I ask everyone to give them the warm welcome of the House. (Applause)

THE SPEAKER « » : The honourable Minister of Labour and Advanced Education.

[1:15 p.m.]

[Page 4527]


HON. LABI KOUSOULIS « » : Mr. Speaker, I hereby give notice that on a future day I shall move the adoption of the following resolution:

Whereas employers across the province are discovering how hiring skilled young workers can benefit their businesses; and

Whereas more than 1,000 recent graduates have secured jobs in their chosen careers in Nova Scotia with help from encouraging employers and the Graduate to Opportunity program; and

Whereas these graduates are building their futures in Nova Scotia and they're bringing new energy and new possibilities to the organizations that hire them;

Therefore be it resolved that all members of this Legislature congratulate these talented graduates on their success and wish them all the best in their future endeavours.

Mr. Speaker, I request waiver of notice and passage without debate.

THE SPEAKER « » : There has been a request for waiver.

Is it agreed?

It is agreed.

Would all those in favour of the motion please say Aye. Contrary minded, Nay.

The motion is carried.

The honourable Minister of Environment.

HON. GORDON WILSON « » : Mr. Speaker, I beg leave to do an introduction.

THE SPEAKER « » : Permission granted.

GORDON WILSON « » : I bring the attention of the House to the East Gallery where we have a member here today who is not unfamiliar with this House, by any means. Mark Butler, I'd ask you to rise. Mark Butler, unbeknownst to a lot of us maybe, is here for a different reason but today I'd like to bring attention to the fact that he's retiring Friday.

> _Supplied records_
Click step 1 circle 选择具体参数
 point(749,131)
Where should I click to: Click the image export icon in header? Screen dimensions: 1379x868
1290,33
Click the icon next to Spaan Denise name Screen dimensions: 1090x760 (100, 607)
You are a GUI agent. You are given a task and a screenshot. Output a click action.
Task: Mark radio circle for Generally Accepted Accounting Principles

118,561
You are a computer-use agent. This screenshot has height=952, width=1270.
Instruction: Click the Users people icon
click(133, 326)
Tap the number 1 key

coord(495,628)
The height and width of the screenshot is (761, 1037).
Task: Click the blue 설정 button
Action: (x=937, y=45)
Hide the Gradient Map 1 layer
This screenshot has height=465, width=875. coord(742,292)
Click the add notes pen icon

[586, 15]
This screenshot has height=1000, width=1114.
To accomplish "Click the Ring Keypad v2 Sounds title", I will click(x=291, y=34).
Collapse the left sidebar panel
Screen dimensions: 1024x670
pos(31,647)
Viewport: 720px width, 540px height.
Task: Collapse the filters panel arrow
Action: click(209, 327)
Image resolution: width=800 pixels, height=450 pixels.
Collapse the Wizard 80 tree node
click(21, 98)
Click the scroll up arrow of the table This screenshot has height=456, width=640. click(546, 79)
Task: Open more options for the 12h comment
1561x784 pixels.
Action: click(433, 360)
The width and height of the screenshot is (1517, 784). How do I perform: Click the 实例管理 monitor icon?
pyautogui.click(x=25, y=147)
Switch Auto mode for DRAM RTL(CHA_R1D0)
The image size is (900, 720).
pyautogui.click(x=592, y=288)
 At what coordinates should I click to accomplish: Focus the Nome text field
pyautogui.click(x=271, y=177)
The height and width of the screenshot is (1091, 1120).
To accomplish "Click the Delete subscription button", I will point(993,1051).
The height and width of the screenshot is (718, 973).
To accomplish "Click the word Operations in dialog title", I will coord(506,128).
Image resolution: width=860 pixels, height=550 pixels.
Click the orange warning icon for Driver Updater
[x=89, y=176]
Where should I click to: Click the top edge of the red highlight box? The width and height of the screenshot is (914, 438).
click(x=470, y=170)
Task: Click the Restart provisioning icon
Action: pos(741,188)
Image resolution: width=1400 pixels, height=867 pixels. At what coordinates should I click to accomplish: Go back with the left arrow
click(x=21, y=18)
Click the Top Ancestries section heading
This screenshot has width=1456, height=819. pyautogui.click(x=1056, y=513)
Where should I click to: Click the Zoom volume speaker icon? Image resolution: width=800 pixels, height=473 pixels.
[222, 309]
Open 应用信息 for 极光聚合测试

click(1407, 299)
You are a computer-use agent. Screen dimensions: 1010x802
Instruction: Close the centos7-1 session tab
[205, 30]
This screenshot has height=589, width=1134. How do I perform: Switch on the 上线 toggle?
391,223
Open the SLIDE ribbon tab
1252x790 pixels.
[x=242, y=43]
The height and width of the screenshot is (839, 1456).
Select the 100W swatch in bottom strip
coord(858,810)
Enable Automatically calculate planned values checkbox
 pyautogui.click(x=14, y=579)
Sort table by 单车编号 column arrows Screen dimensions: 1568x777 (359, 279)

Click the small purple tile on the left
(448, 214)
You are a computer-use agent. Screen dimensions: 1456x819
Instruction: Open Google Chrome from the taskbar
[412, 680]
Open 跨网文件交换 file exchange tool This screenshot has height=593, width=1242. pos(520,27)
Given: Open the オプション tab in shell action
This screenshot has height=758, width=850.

> _Stated exercise A_
List each clause of the resolution in the legislature transcript that begins with "Whereas".
> _Stated exercise B_
Please pick up the legislature transcript after its last sentence and carry the proceedings forward.

> _Task answer A_
1. Whereas employers across the province are discovering how hiring skilled young workers can benefit their businesses
2. Whereas more than 1,000 recent graduates have secured jobs in their chosen careers in Nova Scotia with help from encouraging employers and the Graduate to Opportunity program
3. Whereas these graduates are building their futures in Nova Scotia and they're bringing new energy and new possibilities to the organizations that hire them

> _Task answer B_
Coincidentally, we have him here today. I would like to express thanks for the work that you've done over 23 years to raise the awareness in this province of important things and, I think, have helped us get to the position that we are today as leaders in the country in environmental opportunities. Thank you very much. (Standing Ovation.)

[Page 4528]

THE SPEAKER « » : The honourable Minister of Environment.


HON. GORDON WILSON « » : Mr. Speaker, I hereby give notice that on a future day I shall move the adoption of the following resolution:

Whereas Mark Butler joined the Ecology Action Centre 23 years ago and has worked tirelessly to raise Nova Scotians' awareness and understanding of the important issues facing our environment; and

Whereas during that time, the Ecology Action Centre has grown from a passionate but small group of two staff members to an influential voice in environmental policy with 40 staff and 300 volunteers; and

Whereas Mark's last day of work is Friday, as policy director of the Ecology Action Centre;

Therefore be it resolved that all members of this House congratulate Mark Butler on 23 successful years with the Ecology Action Centre and wish him luck in the next phase of his career.

Mr. Speaker, I request waiver of notice and passage without debate.

THE SPEAKER « » : There has been a request for waiver.

Is it agreed?

It is agreed.

Would all those in favour of the motion please say Aye. Contrary minded, Nay.

The motion is carried.

The honourable Government House Leader.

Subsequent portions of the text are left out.